SOURCE EXTRACT:
The approach includes boiling down the leftover marinade into a thickened sauce to glaze the chops, adding richness and moisture. Alongside the meat, a watermelon salad is dressed with a simple combination of rice wine vinegar, honey, oil, salt, and fresh herbs including mint and cilantro, finished with crumbled feta cheese. This salad adds refreshing sweet and herbal notes that balance the pork’s bold flavor.
This recipe makes for a balanced and colorful meal pairing smoky grilled pork with a crisp, cool salad. It demonstrates a creative fusion of Korean-inspired marinade and summery, fresh side.
Ingredients
Gochujang Pork Chops
- ¼ cup rice wine vinegar
- 2 tablespoons gochujang gluten-free if needed, homemade for paleo
- 1 tablespoon honey gluten-free if needed, coco aminos for paleo
- 1 tablespoon oil
- 1 tablespoon soy sauce
- 4 pork chops
Herb Watermelon Salad
- 1 tablespoon rice wine vinegar
- ½ tablespoon honey
- ½ tablespoon oil
- sea salt a generous pinch
- 3 cups watermelon diced
- 2 tablespoons mint see notes, chopped (mint and cilantro
- 2 tablespoons cilantro
- 2 tablespoons feta cheese
Instructions
- In a medium-sized bowl, whisk the rice wine vinegar, gochujang, honey, oil, and soy sauce. Place the pork chops in a shallow baking dish and pour the marinade over the top. Mix the pork chops around a little so they are covered in the marinade. Place them in your fridge and let them marinate for 1-12 hours.

GIVEN DATA:
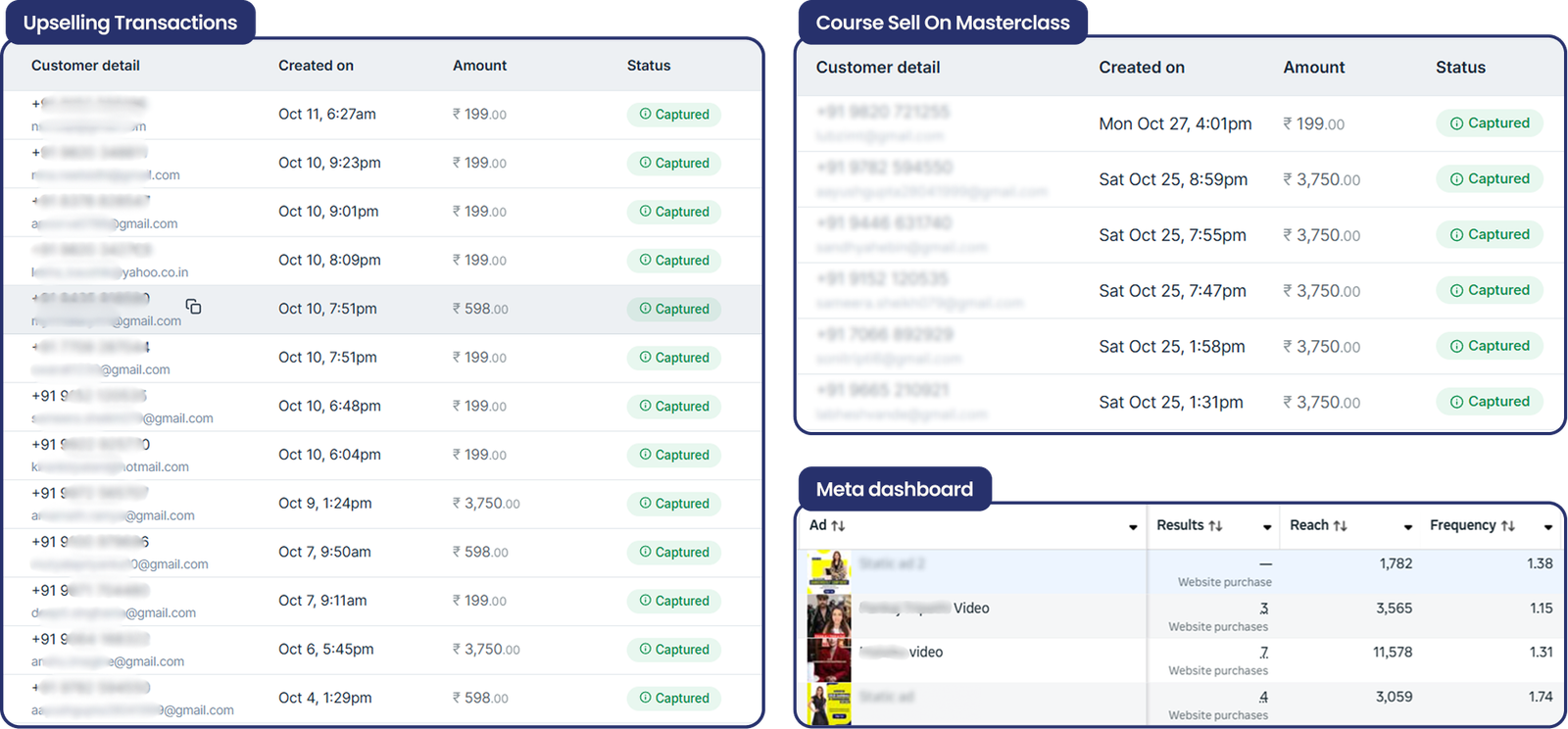This screenshot has height=729, width=1568.
Task: Open the Results column dropdown caret
Action: pyautogui.click(x=1267, y=527)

TASK LIST:
1. According to the gochujang pork chop recipe, why is the leftover marinade boiled down and used on the chops? Answer in one to three sentences.
2. Extend the gochujang pork chop recipe from where it stops.
The lines above are separate material, unrelated to the gochujang pork chop recipe.

ANSWERS BELOW:
1. The leftover marinade is boiled down into a thickened sauce so that it can glaze the chops. This glaze adds richness and moisture to the meat.

2.
- Oil and heat your grill on high. You want your BBQ as hot as it can get.
- While your BBQ is preheating, make the rest of the dinner. Note: if you are serving this with rice, make that now.
- In a small bowl, make the salad dressing by whisking the rice wine vinegar, honey, oil, and salt. Place the watermelon, mint, cilantro, and feta cheese in a medium-sized bowl.
- Take the pork chops out of the marinade and pour the marinade into a small frying pan over high heat. Rapidly boil the marinade for 2-3 minutes, or until it has thickened and looks like runny BBQ sauce.
- Grill the pork chops for 3-4 minutes per side. Toss the watermelon salad with the dressing. Dig in!
Notes
- Bone-in pork chops help retain juiciness during grilling; boneless chops need slightly reduced cooking time.
- Feta cheese may be swapped for goat cheese in the watermelon salad based on preference.
- For quicker preparation, pork chops can be grilled without marinating and then brushed with reduced marinade sauce after cooking.
- Marinating intensifies flavor and tenderness but can be shortened if needed for fast meals.
Nutrition Information
Show DetailsNutrition Facts
Serving: 4servings
Amount Per Serving
Calories 349 kcal
% Daily Value*
| Serving | 1 pork chop with ¼ of the salad | |
| Calories | 349kcal | 17% |
| Carbohydrates | 18g | 6% |
| Protein | 31g | 62% |
| Fat | 17g | 26% |
| Saturated Fat | 5g | 25% |
| Polyunsaturated Fat | 3g | 18% |
| Monounsaturated Fat | 8g | 40% |
| Trans Fat | 1g | 50% |
| Cholesterol | 97mg | 32% |
| Sodium | 424mg | 18% |
| Potassium | 676mg | 14% |
| Fiber | 1g | 4% |
| Sugar | 15g | 30% |
| Vitamin A | 706IU | 14% |
| Vitamin C | 11mg | 12% |
| Calcium | 63mg | 6% |
| Iron | 1mg | 6% |
* Percent Daily Values are based on a 2,000 calorie diet.